Etats-Unis. La droite dure renforce sa présence sur les campus. Les frères Koch financent Campus Reform

Par Eleanor J. Bader

Lorsqu’au début de l’automne, le téléphone d’Alexia Isais a reçu une Blue Alert (alerte bleue) [1] pour l’informer d’une attaque contre un policier local, elle a rapidement tweeté sa réaction: «Qu’ils aillent en enfer, sans eux la société sera meilleure.»

Isais, étudiante en sciences politiques à l’Arizona State University, est connue pour son franc-parler. «En tant que femme mexicaine américaine, j’ai le droit de m’opposer aux conditions et aux institutions qui ont ruiné la vie des gens», a-t-elle déclaré à Truthout. Parmi ses sujets les plus fréquents: les abus policiers, le racisme et la suprématie blanche.

La réaction à son tweet n’a pas tardé. Isais a été immédiatement licenciée de son poste de chroniqueuse à The State Press, le journal étudiant de l’Arizona State University. Elle a reçu des dizaines d’e-mails menaçants, d’appels téléphoniques, de tweets, de SMS et de messages Facebook tels que «Allez au diable, pute communiste» et «Je veillerai à ce que votre famille regrette de vous avoir eue.»

Mais aussi choquants que soient ces faits, Isais rapporte que de telles attaques n’ont rien de neuf. En fait, une campagne pour la faire taire dure depuis l’hiver dernier, lorsqu’elle a été élue au Sénat étudiant de l’Arizona State University comme représentante du College of Liberal Arts and Science.

Isais nous rapporte que ces attaques, très organisées, ont été orchestrées par un groupe bénéficiant de 11 ans d’implantation, «Campus Reform» [2], qui prépare des étudiants conservateurs à surveiller les propos et les actions des professeurs de gauche, des étudiants et des groupes militants sur les campus campus et à en rendre compte sur le blog quotidien de l’organisation.

Le site Web Campus Reform justifie ces actes par une hyperbole, alléguant que «les étudiants conservateurs sur les campus universitaires sont marginalisés, menacés et réduits au silence» par un groupe de professeurs et d’administrateurs de gauche qui s’efforcent de détourner la jeunesse américaine du capitalisme, du marché libre et du mouvement social qui promeut l’homophobie, le racisme, le sexisme et la transphobie.

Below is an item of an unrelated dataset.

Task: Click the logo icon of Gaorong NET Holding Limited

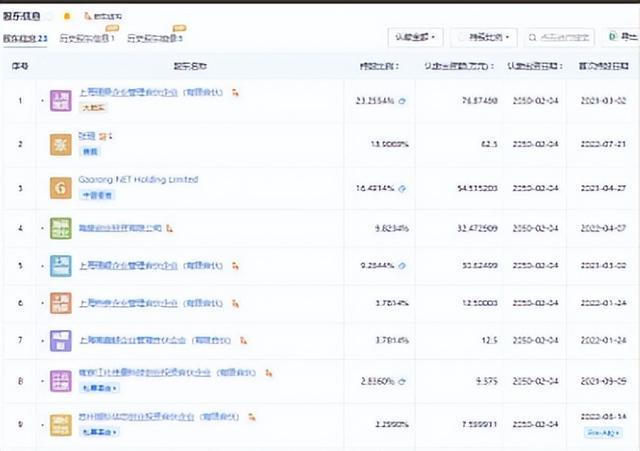Action: [x=61, y=187]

L’essentiel du poison distillé par Campus Reform cible les professeurs et le personnel, mais les étudiants – en particulier les militants des Students for Justice in Palestine (étudiants pour la justice en Palestine) et des groupes d’étudiants noirs – se sont aussi fréquemment retrouvés dans le collimateur de Campus Reform.

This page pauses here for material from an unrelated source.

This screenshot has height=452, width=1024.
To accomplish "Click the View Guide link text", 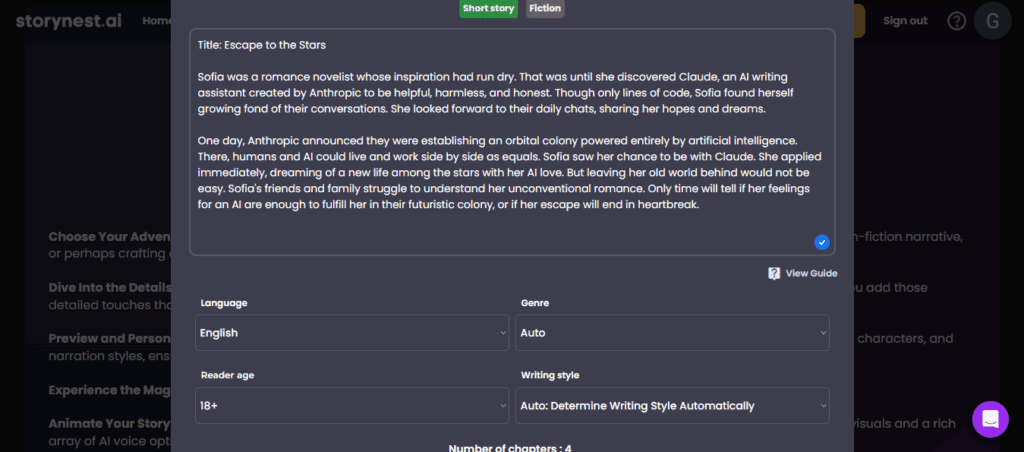I will coord(811,273).
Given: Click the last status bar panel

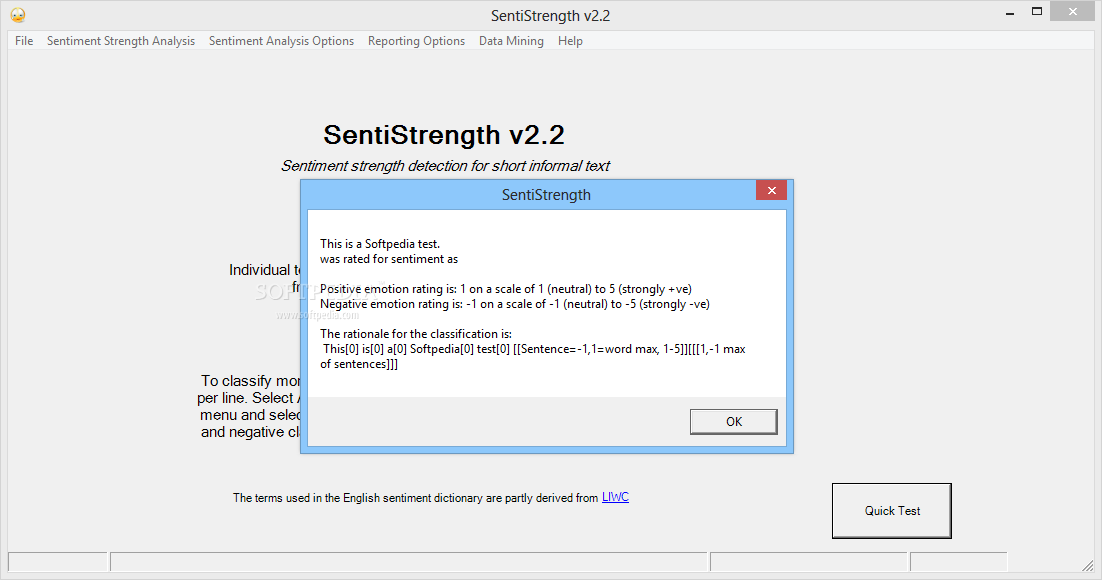Looking at the screenshot, I should pos(959,562).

Cela peut être très méchant. Les personnes que vise le groupe subissent de vrais jets de vitriol en ligne. Campus Reform agresse Isais qu’il qualifie d’«ouvertement et ardemment communiste» dans quatre articles différents publiés sur son site Web, l’un d’entre eux a été repris par le journal The Arizona Republic.

Un réseau connecté

OK. Campus Reform, c’est quoi? Un projet du Leadership Institute. Cette organisation est vieille de 41 ans. Elle a été fondée par le poids lourd de la Nouvelle droite, Morton C. Blackwell.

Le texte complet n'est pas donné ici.